Tag: community

Walking tour explores Fort Totten’s present and future

Development at Fort Totten has been slow despite access to 3 Metro lines, its close proximity to both downtown DC and Silver Spring, its access to the Metropolitan Branch Trail, its green space and its affordability. But as demand increases for housing in the District, this previously-overlooked neighborhood could become a hot spot.

Photo by tracktwentynine on Flickr.Last Saturday, the Coalition for Smarter Growth concluded their spring walking tour series with “Fort Totten: More than a Transfer Point,” a look at future residential, retail and commercial development near the Fort Totten Metro station. Residents and visitors joined representatives from WMATA, DDOT and the Office of Planning on a tour of the area bounded by South Dakota Avenue, Riggs Road, and First Place NE.

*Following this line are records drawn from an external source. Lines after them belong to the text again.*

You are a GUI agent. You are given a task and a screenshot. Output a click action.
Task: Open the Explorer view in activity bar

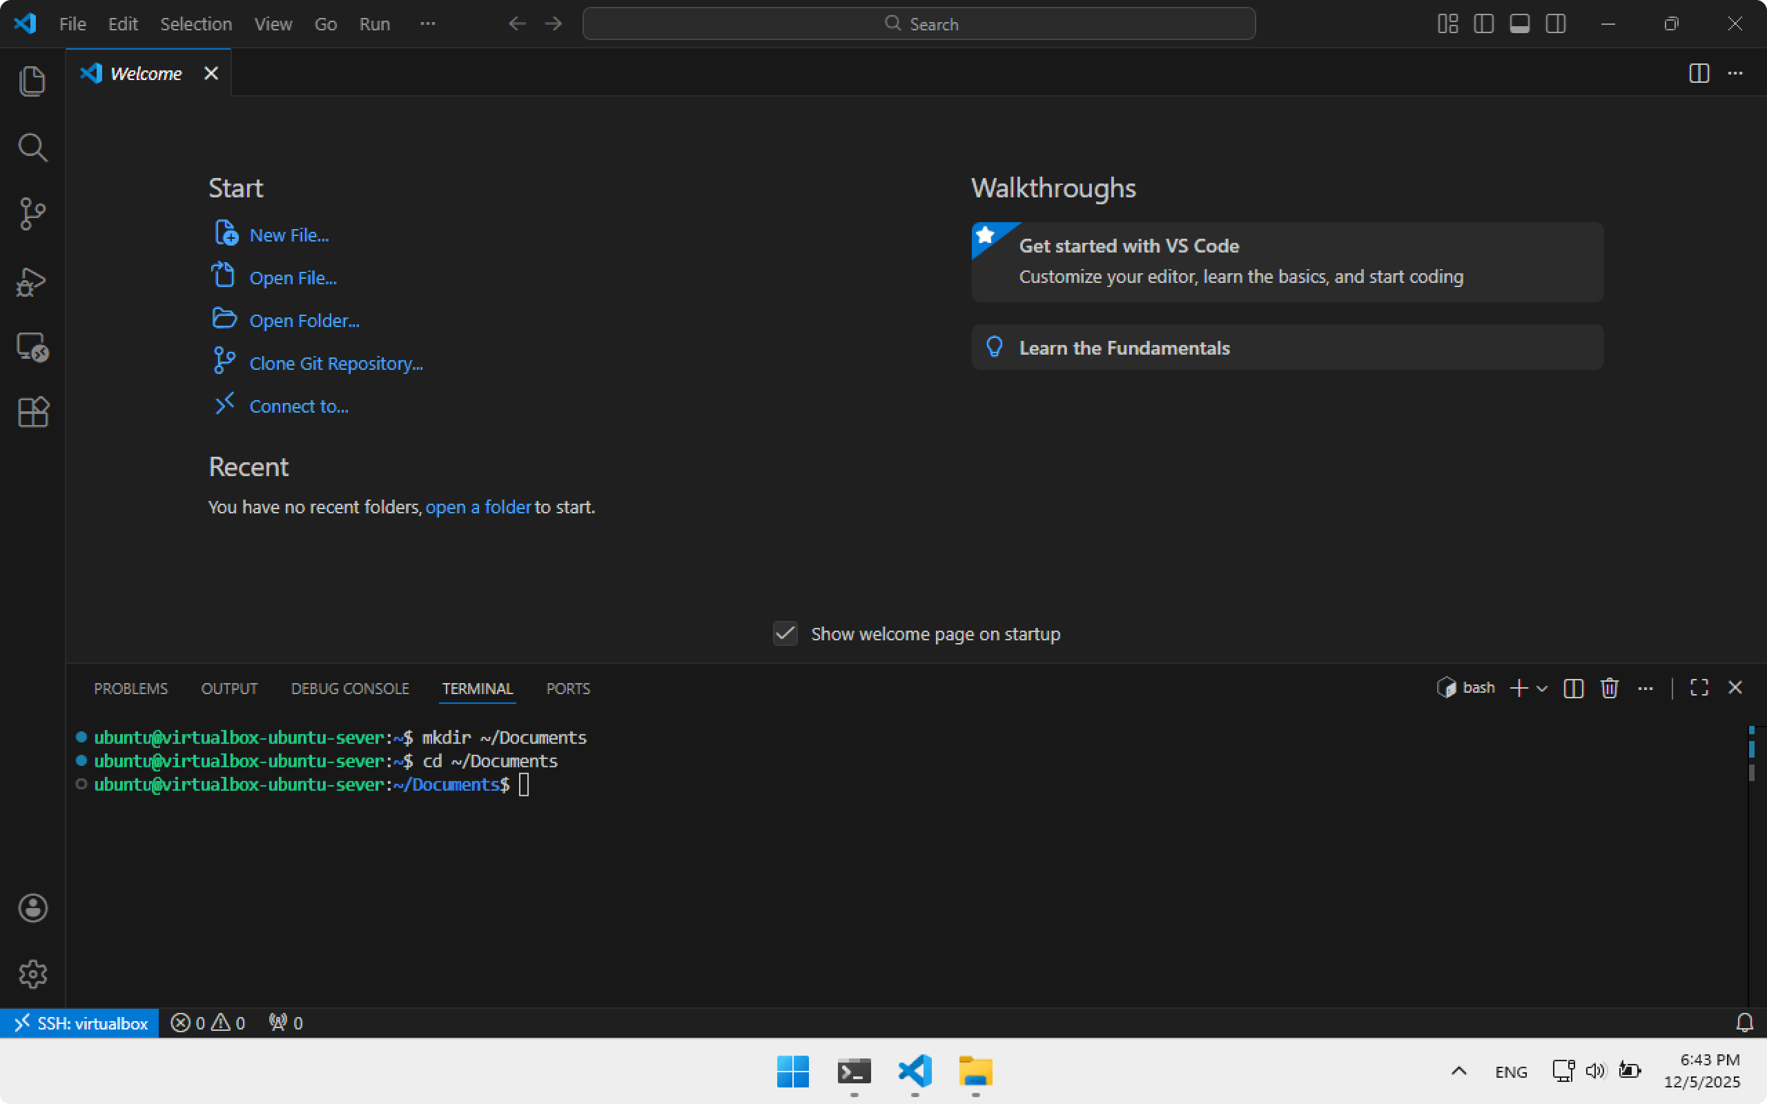32,81
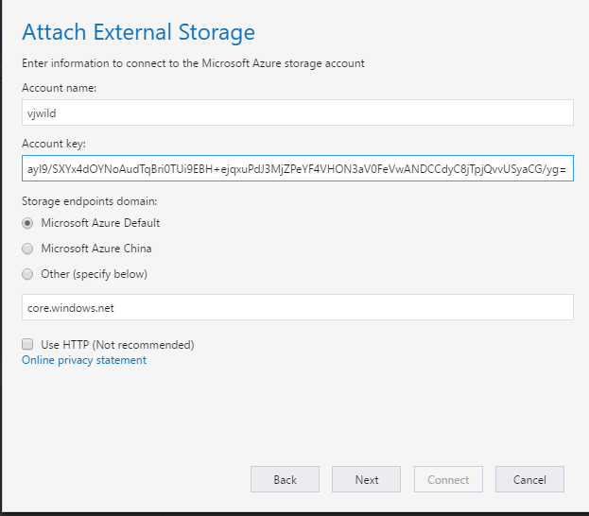The height and width of the screenshot is (516, 589).
Task: Click the Next button
Action: click(x=367, y=479)
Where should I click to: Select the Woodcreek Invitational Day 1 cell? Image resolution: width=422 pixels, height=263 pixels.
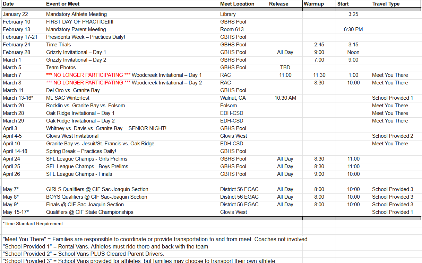point(124,75)
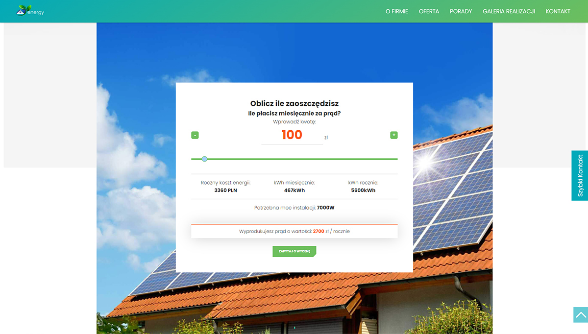
Task: Click the energy logo in the header
Action: coord(30,10)
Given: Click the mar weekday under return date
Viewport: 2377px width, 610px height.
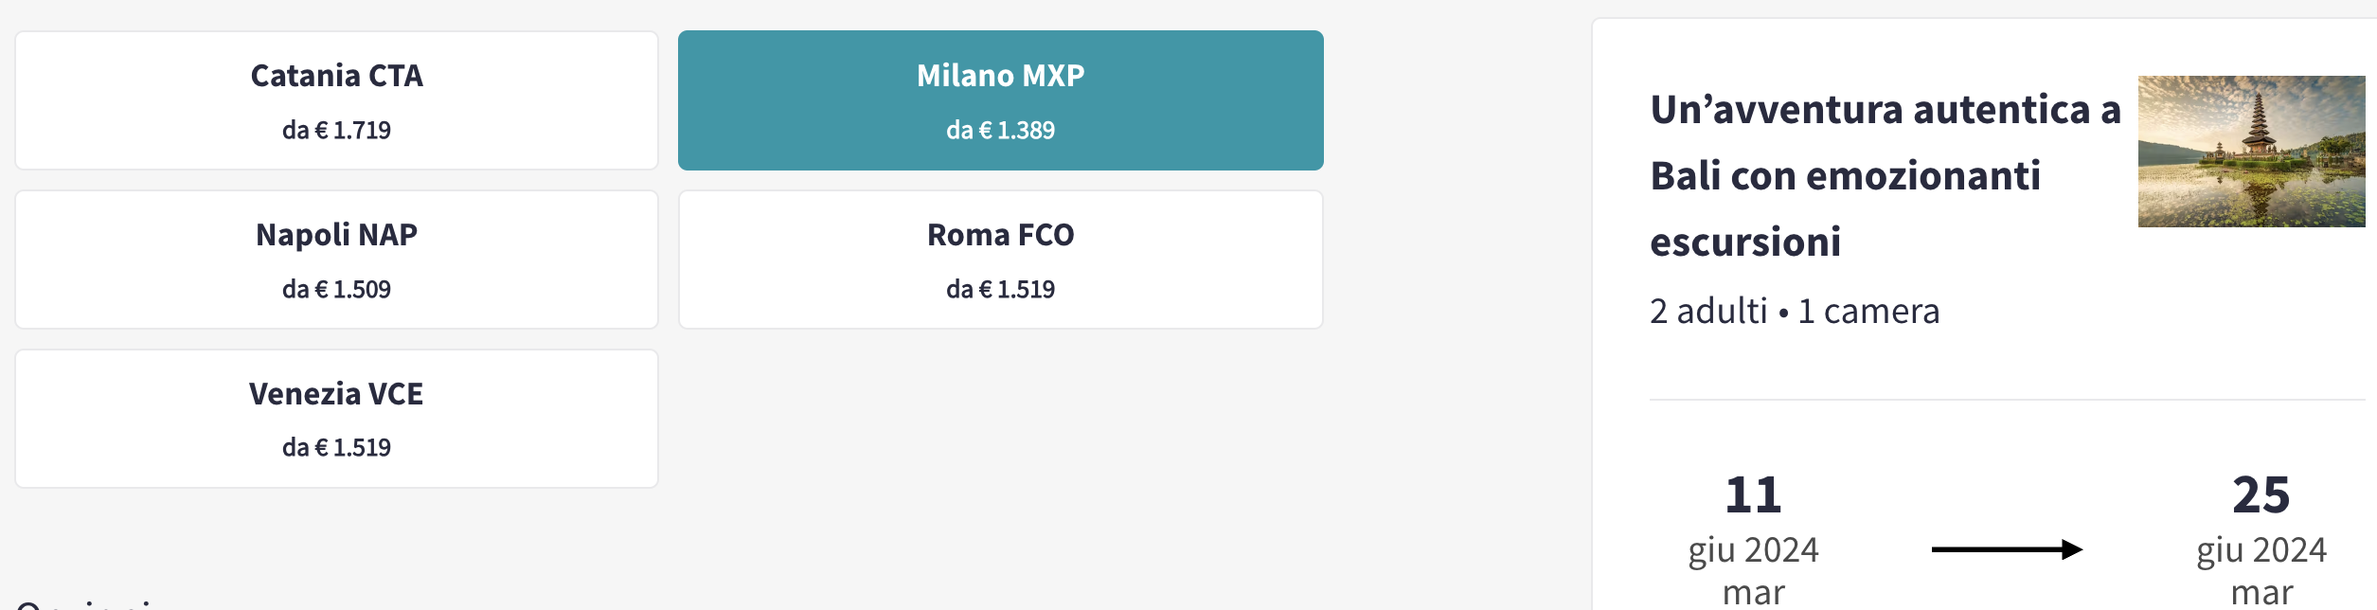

Today, vacant properties and industrial sites surround the station and form a barrier between it and the surrounding area. Redeveloping them could improve connections to the Metro and make Fort Totten a more vibrant community.

There is a significant amount of new residential, retail and commercial development planned within walking distance of the Metro station. But Saturday’s tour began with the only completed project, The Aventine at Fort Totten. Built by Clark Realty Group in 2007, the 3-building, garden-style apartment complex consists of over 300 rental units as well as ground-floor retail space.

The Aventine at Fort Totten, the newest apartment complex in Fort Totten. All photos by the author unless otherwise noted.Visitors were ambivalent about the success of the Aventine due to its small amount of retail space and lack of connectivity to surrounding neighborhoods. While residents noted that it created more options to live close to Metro, representatives of the Lamond Riggs and North Michigan Park civic associations agreed the development differed from the original vision for the project.

They called it an example of the need to continually engage real estate developers and local government agencies to ensure that new development is of a high quality and responsive to the local context. Throughout the tour, residents said that future development proposals should adhere to DC’s urban design guidelines, improve pedestrian access and have a plan to mitigate parking concerns.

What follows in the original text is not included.